You can also get a separate data source which will only return connections to a specific server type. For example, you can create a primary-only data sources in your application startup, and use that data source as usual:
// At startup:
_primaryDataSource = dataSource.WithTargetSession(TargetSessionAttributes.Primary);
// ... and wherever you need a connection:
await using var connection = await _primaryDataSource.OpenConnectionAsync();
Load distribution
Going a step further, it's important to understand that applications don't always make use of the database in the same way; some parts of your application only need to read data from the database, while others need to write data. If you have one or more standby servers, Npgsql can dispatch read-only queries to those servers to reduce the load on your primary. While the failover setup described above improves reliability, this technique improves performance.

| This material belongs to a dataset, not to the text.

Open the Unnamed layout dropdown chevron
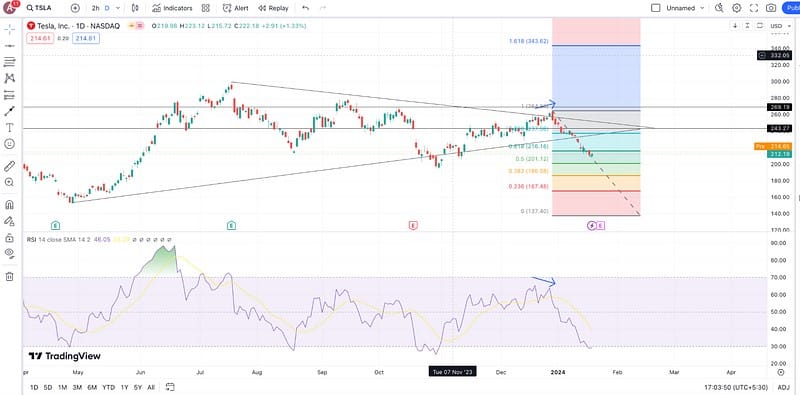800x395 pixels. click(x=703, y=8)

You can tell Npgsql that you prefer a connection to a standby:
// At startup:
_preferStandbyDatASource = dataSource.WithTargetSession(TargetSessionAttributes.PreferStandby);
// ... and wherever you need a connection:
await using var connection = await _preferStandbyDatASource.OpenConnectionAsync();
With "prefer standby", as long as at least one standby server is available, Npgsql returns connections to that server. However, if all standby servers are down (or have exhausted their Max Pool Size setting), a connection to the primary is returned instead.

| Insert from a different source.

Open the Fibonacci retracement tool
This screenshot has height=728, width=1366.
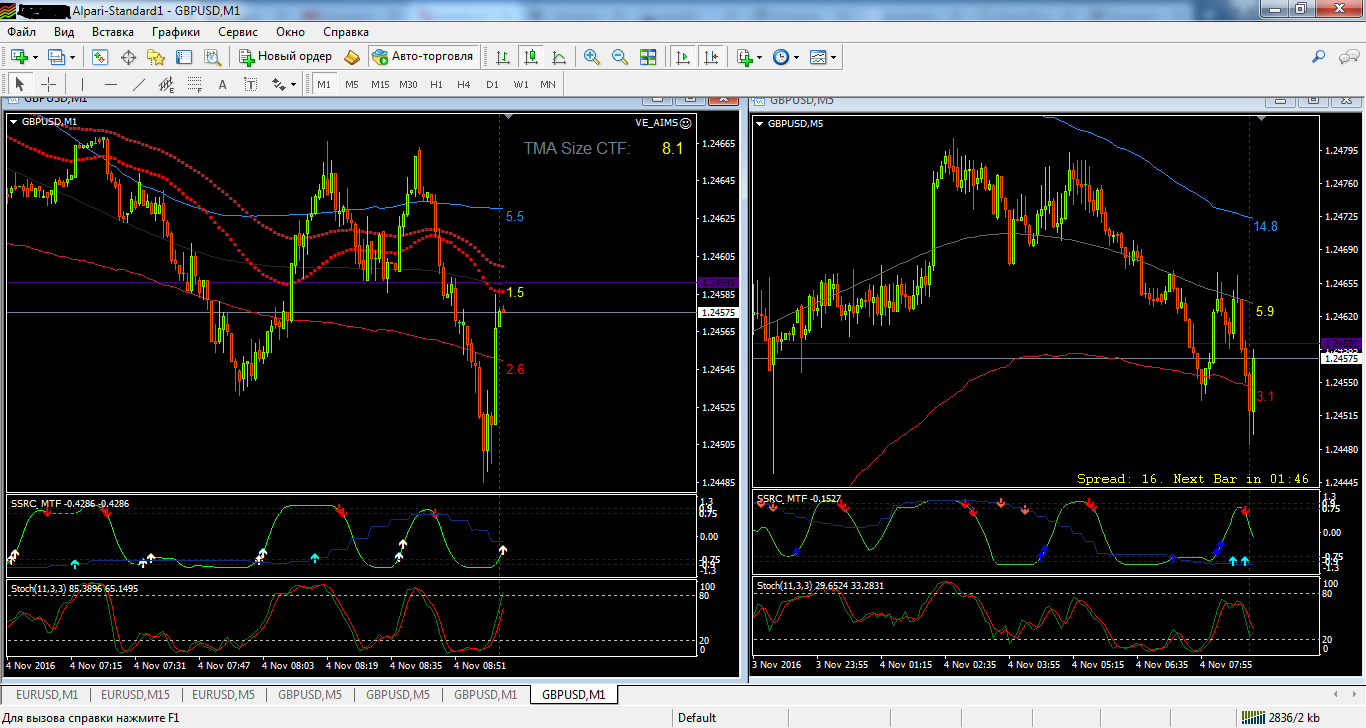click(x=195, y=84)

The following options are supported for the target session attributes:
| Option | Description |
|---|---|
| Any | Any successful connection is acceptable. |
| Primary | Server must not be in hot standby mode (pg_is_in_recovery() must return false). |
| Standby | Server must be in hot standby mode (pg_is_in_recovery() must return true). |
| PreferPrimary | First try to find a primary server, but if none of the listed hosts is a primary server, try again in Any mode. |
| PreferStandby | First try to find a standby server, but if none of the listed hosts is a standby server, try again in Any mode. |
| ReadWrite | Session must accept read-write transactions by default (that is, the server must not be in hot standby mode and the default_transaction_read_only parameter must be off). |
| ReadOnly | Session must not accept read-write transactions by default (the converse). |
Npgsql detects whether a server is a primary or a standby by occasionally querying pg_is_in_recovery(), and whether a server is read-write or read-only by querying default_transaction_read_only - this is consistent with how PostgreSQL's libpq implements target_session_attributes. Servers are queried just before a connection is returned from the pool; the query intervals can be controlled via the Host Recheck Seconds parameter (10 seconds by default).
Note
If you choose to distribute load across multiple servers, make sure you understand what consistency guarantees are provided by PostgreSQL in your particular setup. In some cases, hot standbys lag behind their primary servers, and will therefore return slightly out-of-date results. This is usually OK, but if you require up-to-date results at all times, synchronous commit may provide a good solution (albeit with a performance cost).
Load balancing
We have seen how to select servers based on the type of workload we want to execute. However, in the above examples, Npgsql still attempts to return connections based on the host order specified in the connection string; this concentrates load on a single primary and possibly a single secondary, and doesn't balance load across multiple servers of the same type.
You can specify Load Balance Hosts=true in the connection string to instruct Npgsql to load balance across all servers, by returning connections in round-robin fashion:
Host=server1,server2,server3,server4,server5;Username=test;Password=test;Load Balance Hosts=true;Target Session Attributes=prefer-standby
With this connection string, every time a connection is opened, Npgsql starts at a different point in the list. For example, in the 3rd connection attempt, Npgsql first tries to return a connection to server3; if that server is reachable and is a standby, it is selected. This allows spreading your (typically read-only) application load across all available servers, and can greatly improve your scalability.